▶ What to do: Print the records below from the first line through the line containing "The width and height of the screenshot is (1100, 677).", both included, word for word.

══════════

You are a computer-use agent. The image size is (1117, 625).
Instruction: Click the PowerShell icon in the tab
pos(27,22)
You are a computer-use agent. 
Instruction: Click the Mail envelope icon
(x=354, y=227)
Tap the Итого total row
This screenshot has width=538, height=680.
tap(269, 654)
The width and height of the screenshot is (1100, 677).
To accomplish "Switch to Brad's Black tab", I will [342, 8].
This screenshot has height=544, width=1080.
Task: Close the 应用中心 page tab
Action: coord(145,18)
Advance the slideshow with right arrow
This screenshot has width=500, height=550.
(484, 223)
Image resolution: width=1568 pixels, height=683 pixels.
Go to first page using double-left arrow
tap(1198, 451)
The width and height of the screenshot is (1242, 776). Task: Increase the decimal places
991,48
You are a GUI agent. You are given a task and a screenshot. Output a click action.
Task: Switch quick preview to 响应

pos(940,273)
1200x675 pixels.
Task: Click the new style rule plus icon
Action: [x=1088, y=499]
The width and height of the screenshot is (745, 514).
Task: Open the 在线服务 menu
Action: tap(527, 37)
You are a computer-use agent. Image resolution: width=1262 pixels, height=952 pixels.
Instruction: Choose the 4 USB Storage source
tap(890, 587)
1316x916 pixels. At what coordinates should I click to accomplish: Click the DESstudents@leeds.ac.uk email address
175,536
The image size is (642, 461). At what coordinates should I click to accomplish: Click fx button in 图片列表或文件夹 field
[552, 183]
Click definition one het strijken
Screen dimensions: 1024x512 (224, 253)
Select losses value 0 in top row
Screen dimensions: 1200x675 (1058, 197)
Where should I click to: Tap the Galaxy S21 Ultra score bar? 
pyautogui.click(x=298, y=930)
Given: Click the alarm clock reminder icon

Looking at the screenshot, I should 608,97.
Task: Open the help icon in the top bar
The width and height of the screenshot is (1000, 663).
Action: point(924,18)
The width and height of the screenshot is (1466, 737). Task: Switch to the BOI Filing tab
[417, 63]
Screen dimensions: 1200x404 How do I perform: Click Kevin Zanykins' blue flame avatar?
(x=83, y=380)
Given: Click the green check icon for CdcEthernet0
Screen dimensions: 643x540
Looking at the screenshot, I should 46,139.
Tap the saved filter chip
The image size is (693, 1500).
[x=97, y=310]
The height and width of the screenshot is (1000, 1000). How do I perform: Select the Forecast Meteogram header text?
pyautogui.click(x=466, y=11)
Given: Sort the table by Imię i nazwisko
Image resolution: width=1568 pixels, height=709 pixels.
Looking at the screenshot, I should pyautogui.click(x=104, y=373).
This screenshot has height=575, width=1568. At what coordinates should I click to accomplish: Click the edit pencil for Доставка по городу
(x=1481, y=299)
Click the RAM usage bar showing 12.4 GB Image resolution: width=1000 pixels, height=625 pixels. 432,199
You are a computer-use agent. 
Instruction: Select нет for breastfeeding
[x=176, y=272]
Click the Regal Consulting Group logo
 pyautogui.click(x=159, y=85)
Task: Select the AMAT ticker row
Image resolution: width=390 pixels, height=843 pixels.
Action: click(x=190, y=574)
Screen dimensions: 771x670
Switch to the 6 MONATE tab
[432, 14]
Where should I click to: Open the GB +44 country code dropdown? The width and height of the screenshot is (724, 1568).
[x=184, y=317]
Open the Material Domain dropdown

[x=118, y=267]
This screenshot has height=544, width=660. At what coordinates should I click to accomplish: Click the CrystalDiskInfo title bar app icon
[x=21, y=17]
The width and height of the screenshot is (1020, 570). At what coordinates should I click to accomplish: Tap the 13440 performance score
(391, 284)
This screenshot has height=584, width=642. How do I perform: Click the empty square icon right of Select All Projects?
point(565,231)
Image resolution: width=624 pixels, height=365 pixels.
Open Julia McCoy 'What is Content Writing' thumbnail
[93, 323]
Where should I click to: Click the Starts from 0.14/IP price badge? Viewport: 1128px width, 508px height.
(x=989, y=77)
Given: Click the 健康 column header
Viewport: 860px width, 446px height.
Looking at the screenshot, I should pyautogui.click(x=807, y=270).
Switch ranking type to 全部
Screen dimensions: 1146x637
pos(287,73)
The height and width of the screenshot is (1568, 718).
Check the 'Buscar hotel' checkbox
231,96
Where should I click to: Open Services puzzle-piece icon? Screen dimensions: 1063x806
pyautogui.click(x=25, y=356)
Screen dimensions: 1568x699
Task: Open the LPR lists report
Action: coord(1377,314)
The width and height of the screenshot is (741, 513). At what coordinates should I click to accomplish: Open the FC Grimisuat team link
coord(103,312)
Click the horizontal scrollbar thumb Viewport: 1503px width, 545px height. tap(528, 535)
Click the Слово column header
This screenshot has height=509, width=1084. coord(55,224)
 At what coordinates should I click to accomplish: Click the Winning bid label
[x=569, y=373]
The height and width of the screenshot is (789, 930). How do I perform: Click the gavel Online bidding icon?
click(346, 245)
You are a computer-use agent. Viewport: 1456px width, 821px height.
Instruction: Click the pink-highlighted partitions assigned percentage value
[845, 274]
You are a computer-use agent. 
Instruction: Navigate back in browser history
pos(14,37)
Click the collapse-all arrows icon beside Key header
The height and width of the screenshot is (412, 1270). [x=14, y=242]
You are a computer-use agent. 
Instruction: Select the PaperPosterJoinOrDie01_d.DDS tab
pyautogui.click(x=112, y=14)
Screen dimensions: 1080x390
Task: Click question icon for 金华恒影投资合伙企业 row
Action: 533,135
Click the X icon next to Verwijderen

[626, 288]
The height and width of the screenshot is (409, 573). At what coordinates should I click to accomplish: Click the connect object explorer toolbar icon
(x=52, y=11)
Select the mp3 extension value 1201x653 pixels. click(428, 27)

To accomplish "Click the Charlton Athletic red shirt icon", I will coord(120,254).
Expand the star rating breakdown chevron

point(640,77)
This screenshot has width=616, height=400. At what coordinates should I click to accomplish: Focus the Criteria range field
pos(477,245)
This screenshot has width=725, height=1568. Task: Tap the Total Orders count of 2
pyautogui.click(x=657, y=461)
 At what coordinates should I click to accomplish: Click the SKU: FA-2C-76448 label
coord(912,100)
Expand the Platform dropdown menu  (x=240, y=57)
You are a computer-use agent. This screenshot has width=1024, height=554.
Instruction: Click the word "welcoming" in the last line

══════════

▶ Answer area:
You are a computer-use agent. The image size is (1117, 625).
Instruction: Click the PowerShell icon in the tab
pos(27,22)
You are a computer-use agent. 
Instruction: Click the Mail envelope icon
(x=354, y=227)
Tap the Итого total row
This screenshot has width=538, height=680.
tap(269, 654)
The width and height of the screenshot is (1100, 677).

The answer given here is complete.